**Brief**. Beginning with the line that holds "Task: Click the purple A13 legend line marker" and ending with the last line below, repeat each line exactly, leaving any pictures out.

**Records shown**.
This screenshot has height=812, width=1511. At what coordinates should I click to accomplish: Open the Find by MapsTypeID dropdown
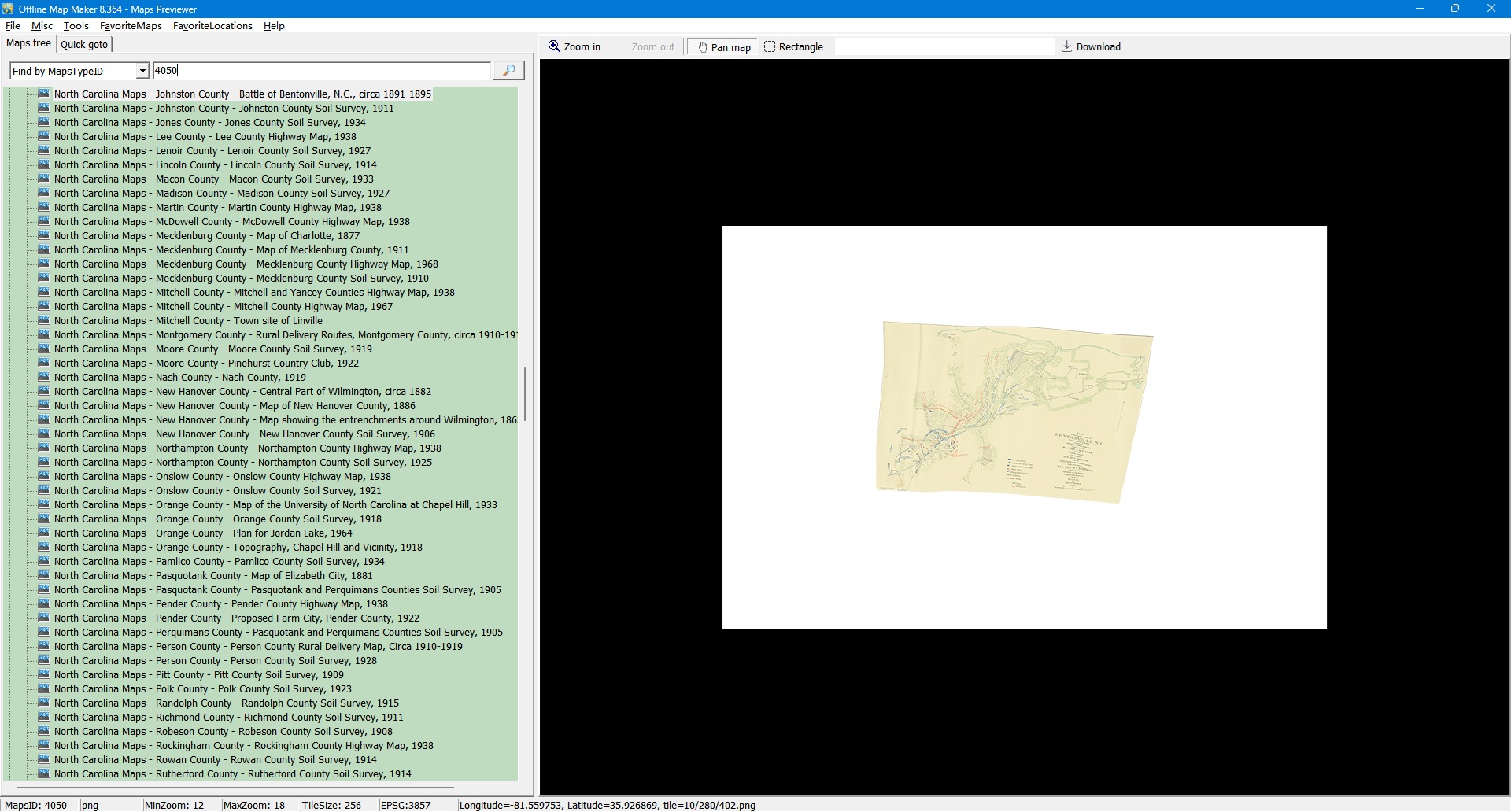coord(142,72)
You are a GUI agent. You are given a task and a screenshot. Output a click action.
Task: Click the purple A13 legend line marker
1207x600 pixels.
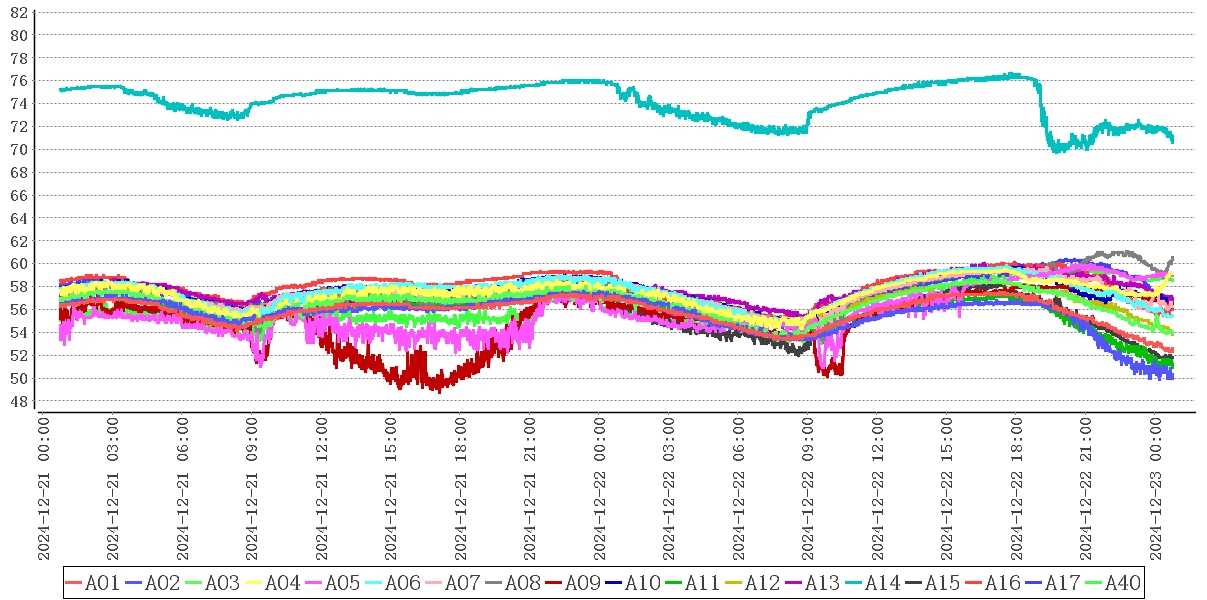(x=794, y=583)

**Exercise answer**.
Task: Click the purple A13 legend line marker
1207x600 pixels.
(x=794, y=583)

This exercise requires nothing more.